[lubuntu] How many space pdf occupy [Archive]

View Full Version : [lubuntu] How many space pdf occupy

sed_faster

December 29th, 2017, 11:20 AM

HEllo,

I am trying this:

ls -r * | grep "pdf" | du -h

Also I tried this code:

du -ch -d 5 *.pdf

But I can't quantify all pdf I have on subdirectories.
My purpose is count all pdf I have on directory and see how many space they occupy.
Thanks

vasa1

December 29th, 2017, 11:48 AM

This may not be what you want but try
find . -iname "*.pdf" -type f -exec du {} \; | nl

You could redirect the output to a file and then open that in LibreOffice Calc to total the sizes.
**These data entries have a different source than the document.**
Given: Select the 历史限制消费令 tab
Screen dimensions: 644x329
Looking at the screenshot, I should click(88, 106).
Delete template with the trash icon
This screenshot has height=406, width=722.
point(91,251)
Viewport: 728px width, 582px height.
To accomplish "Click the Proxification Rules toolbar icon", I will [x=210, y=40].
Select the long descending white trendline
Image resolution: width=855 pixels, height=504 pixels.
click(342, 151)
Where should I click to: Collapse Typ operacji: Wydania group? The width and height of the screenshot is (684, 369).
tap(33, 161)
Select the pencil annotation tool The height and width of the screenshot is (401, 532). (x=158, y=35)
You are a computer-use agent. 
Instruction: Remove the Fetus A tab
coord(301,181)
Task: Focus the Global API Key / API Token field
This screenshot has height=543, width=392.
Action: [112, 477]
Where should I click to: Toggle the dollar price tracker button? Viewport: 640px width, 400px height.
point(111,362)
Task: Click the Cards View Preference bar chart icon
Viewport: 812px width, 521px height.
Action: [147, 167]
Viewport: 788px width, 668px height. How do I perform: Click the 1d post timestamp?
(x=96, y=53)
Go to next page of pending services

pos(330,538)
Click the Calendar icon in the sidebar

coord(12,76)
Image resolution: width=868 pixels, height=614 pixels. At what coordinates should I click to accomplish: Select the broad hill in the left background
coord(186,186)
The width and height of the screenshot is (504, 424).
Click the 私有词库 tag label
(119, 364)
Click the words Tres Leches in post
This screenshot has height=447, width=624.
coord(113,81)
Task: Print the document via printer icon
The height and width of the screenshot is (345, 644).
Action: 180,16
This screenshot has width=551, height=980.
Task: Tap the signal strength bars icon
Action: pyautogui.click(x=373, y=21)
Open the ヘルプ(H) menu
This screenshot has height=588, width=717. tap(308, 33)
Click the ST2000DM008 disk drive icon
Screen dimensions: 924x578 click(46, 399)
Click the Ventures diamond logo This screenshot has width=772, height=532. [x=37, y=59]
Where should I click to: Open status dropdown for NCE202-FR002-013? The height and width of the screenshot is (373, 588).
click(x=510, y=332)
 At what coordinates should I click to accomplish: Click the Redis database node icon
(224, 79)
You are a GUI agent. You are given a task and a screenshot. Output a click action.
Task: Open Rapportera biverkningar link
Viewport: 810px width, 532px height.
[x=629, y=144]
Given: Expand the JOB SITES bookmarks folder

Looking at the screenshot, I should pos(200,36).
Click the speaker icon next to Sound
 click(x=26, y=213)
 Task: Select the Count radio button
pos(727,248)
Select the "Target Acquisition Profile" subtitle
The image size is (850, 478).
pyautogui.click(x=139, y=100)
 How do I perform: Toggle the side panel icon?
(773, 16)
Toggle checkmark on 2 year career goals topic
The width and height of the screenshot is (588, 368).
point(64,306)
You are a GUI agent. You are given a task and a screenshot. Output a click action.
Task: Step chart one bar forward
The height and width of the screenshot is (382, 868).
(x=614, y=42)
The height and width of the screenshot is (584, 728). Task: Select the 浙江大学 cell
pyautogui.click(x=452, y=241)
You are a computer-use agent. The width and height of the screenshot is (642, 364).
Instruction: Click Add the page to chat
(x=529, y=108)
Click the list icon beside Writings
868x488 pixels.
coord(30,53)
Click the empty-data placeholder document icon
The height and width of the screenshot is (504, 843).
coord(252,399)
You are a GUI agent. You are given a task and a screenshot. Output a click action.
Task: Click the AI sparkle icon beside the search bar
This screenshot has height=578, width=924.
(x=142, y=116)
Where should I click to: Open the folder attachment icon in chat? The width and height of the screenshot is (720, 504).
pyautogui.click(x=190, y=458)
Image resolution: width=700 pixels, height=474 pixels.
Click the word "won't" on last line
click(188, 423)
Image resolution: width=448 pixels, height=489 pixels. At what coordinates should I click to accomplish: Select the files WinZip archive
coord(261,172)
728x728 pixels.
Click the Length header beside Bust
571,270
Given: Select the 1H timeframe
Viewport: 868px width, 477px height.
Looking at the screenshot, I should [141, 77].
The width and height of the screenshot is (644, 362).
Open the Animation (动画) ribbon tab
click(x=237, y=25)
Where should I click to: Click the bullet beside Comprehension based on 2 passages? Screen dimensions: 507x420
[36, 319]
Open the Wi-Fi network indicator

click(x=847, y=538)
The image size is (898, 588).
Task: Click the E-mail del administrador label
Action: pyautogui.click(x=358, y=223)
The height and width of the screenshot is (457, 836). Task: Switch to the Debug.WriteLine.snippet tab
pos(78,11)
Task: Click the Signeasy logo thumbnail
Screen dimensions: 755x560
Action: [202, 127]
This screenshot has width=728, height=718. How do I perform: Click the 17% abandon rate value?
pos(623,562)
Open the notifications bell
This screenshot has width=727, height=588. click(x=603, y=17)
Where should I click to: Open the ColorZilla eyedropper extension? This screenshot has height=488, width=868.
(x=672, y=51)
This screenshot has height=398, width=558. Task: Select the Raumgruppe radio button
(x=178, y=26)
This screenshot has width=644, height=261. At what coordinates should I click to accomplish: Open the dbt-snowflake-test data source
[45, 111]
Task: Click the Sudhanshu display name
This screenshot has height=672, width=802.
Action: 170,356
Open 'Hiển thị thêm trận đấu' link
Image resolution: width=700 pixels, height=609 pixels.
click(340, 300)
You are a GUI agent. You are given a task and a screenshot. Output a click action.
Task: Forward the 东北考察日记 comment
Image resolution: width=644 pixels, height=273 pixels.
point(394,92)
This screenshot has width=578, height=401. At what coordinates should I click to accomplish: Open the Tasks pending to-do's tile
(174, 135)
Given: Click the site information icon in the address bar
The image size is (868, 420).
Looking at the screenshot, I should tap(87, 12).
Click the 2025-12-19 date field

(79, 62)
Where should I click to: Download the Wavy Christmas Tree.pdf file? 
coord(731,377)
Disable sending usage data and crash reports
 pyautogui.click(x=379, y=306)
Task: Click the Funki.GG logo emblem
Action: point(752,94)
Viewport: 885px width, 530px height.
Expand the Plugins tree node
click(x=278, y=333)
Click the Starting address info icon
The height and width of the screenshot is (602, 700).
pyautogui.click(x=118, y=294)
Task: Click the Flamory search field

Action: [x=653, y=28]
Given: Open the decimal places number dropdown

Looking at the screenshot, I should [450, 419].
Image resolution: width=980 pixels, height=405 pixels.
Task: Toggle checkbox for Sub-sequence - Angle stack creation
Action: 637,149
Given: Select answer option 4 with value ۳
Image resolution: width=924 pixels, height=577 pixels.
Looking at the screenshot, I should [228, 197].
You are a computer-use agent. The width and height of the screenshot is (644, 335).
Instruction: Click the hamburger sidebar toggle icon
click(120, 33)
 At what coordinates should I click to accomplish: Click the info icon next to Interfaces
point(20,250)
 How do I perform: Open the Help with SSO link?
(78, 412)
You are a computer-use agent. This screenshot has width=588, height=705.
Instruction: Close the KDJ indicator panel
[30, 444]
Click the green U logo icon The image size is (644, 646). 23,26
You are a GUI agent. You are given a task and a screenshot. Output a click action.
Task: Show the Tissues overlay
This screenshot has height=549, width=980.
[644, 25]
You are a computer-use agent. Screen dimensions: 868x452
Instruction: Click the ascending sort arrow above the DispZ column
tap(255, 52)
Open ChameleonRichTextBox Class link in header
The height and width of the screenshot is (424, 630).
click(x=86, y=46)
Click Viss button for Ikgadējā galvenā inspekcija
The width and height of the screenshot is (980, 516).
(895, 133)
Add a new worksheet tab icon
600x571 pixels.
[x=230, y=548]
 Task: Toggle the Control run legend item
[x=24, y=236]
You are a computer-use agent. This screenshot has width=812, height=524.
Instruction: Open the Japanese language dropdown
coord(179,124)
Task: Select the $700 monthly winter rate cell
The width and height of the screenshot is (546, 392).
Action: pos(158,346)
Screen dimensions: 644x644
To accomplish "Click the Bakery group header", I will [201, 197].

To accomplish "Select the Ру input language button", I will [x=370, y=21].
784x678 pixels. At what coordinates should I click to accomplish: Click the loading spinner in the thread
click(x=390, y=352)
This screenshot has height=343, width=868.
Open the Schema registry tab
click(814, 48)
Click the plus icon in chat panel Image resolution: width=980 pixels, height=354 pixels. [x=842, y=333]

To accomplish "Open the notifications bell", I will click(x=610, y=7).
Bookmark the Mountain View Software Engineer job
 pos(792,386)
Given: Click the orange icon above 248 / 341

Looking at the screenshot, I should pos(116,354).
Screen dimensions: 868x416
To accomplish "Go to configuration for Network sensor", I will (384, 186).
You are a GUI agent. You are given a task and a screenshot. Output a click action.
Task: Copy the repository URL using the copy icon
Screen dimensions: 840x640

There maybe a more elegant way. For that you'll need to wait for the experts :)

find . -iname "*.pdf" -type f -exec du {} \; | nl > edgar.txt will give you a file named edgar.txt with all the files and their sizes and the line numbering tells you how many files there are. The output is tab-delimited and opens nicely in Calc. You can use the sum function.

If you don't want to use Calc, follow up with
find . -iname "*.pdf" -type f -exec du {} \; | nl | awk '{sum+=$2} END {print sum}'you'll just get the total of all the sizes which matches what I get in Calc. You won't see the file names, etc.

I got the awk bit from https://unix.stackexchange.com/questions/242946/using-awk-to-sum-the-values-of-a-column-based-on-the-values-of-another-column

Holger_Gehrke

December 29th, 2017, 11:59 AM

find . -iname '*.pdf' -print0| du -c --files0-from=-

should do it ...

Holger

vasa1

December 29th, 2017, 12:03 PM

find . -iname '*.pdf' -print0| du -c --files0-from=-

should do it ...

Holger

Thanks :D

sed_faster

December 30th, 2017, 03:33 AM

Thanks to yours help.
@Holger_Gehrke (https://ubuntuforums.org/member.php?u=1961578) I was study your command and I can understood.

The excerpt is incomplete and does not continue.